- WORK INSTRUCTIONS: Nothing but the lines below from the one that contains "This screenshot has width=440, height=880." through the one that contains "You are a GUI" should be retyped, exactly and including both ends. Do not include pictures.

Collected data
++++++++

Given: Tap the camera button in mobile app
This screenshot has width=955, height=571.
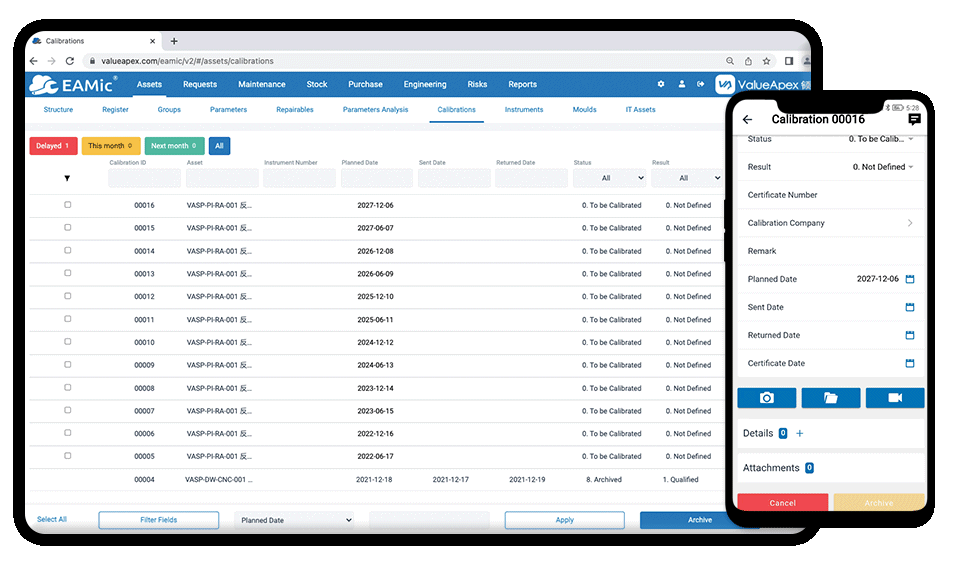Looking at the screenshot, I should [767, 398].
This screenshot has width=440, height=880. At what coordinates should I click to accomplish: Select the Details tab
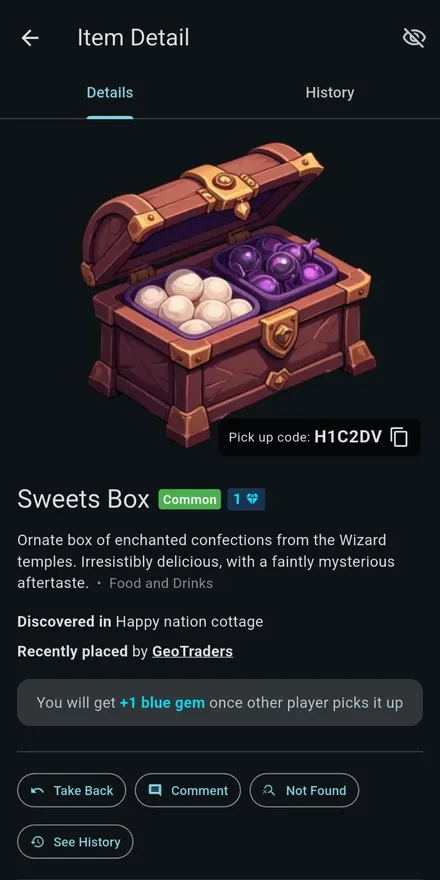coord(110,93)
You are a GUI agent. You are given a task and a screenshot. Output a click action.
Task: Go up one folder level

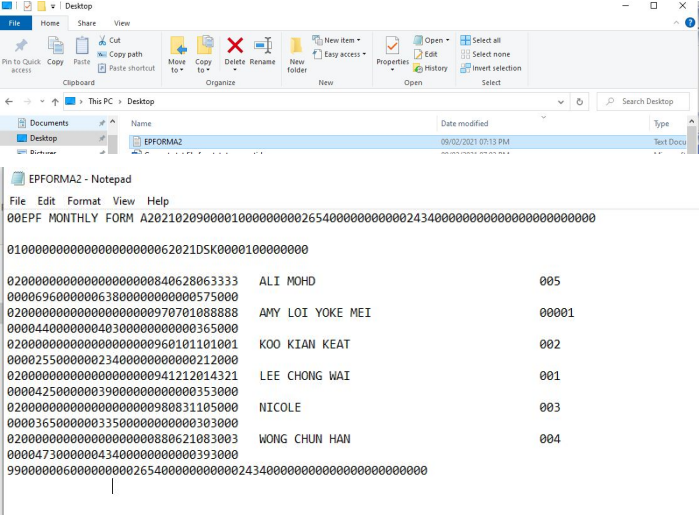coord(55,101)
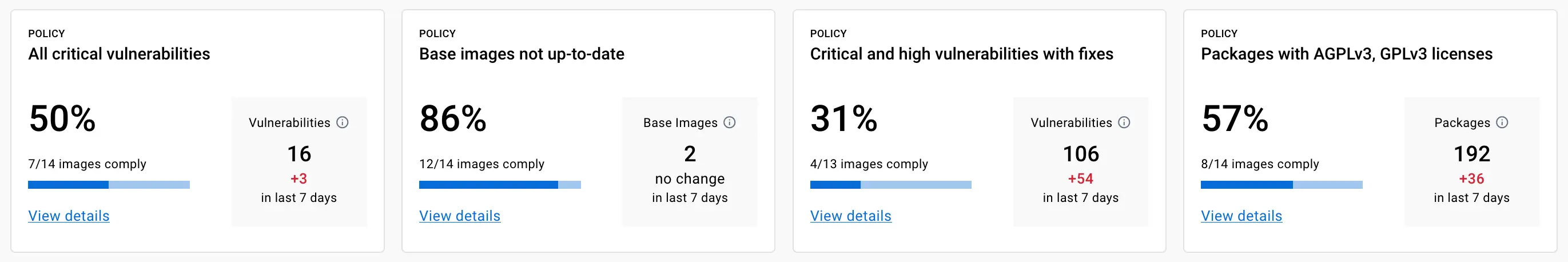
Task: Click the info icon beside Base Images
Action: pyautogui.click(x=729, y=122)
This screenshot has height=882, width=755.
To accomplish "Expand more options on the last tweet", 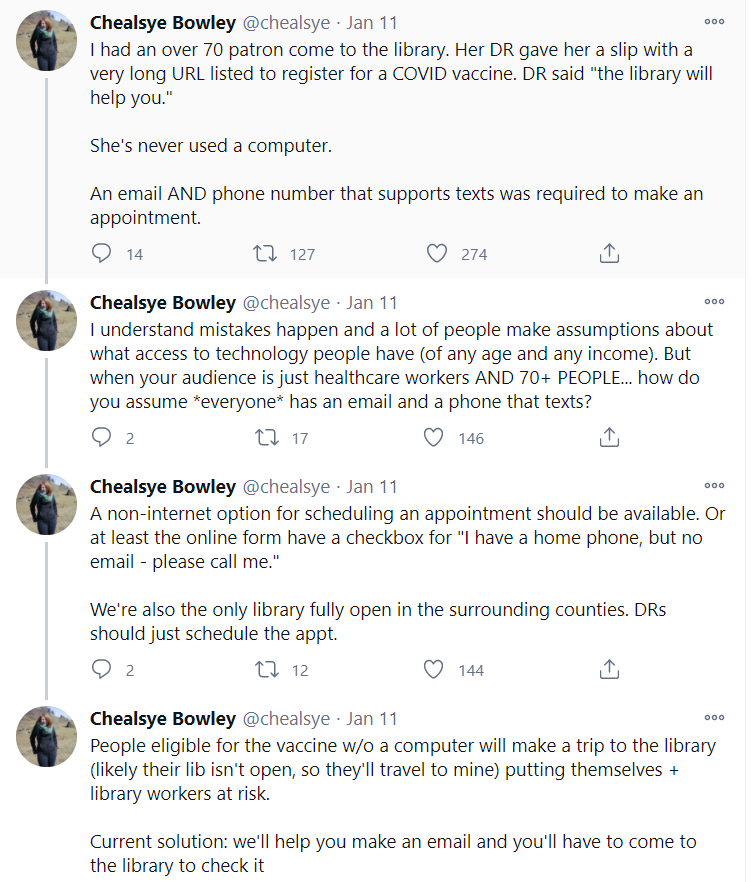I will tap(714, 717).
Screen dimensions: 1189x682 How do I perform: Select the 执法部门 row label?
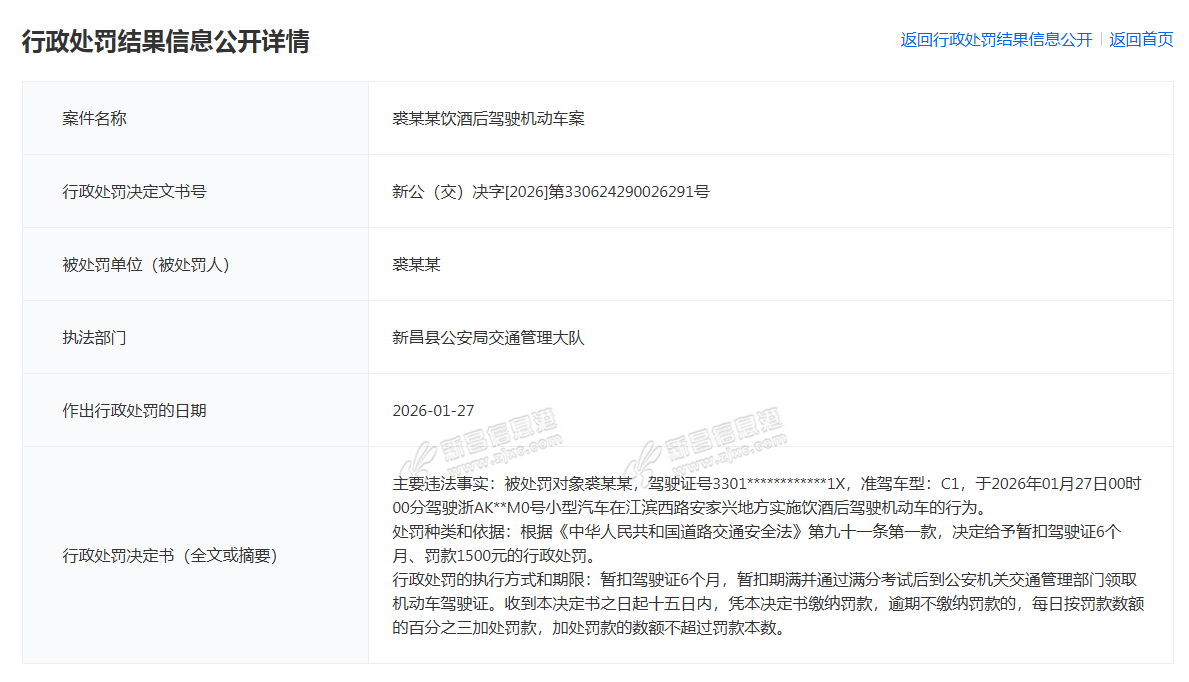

++++++++

- TASK SOLUTION:
This screenshot has width=440, height=880. At what coordinates should I click to accomplish: Select the Details tab
coord(110,93)
You are a GUI agent. You are given a task and a screenshot. Output a click action.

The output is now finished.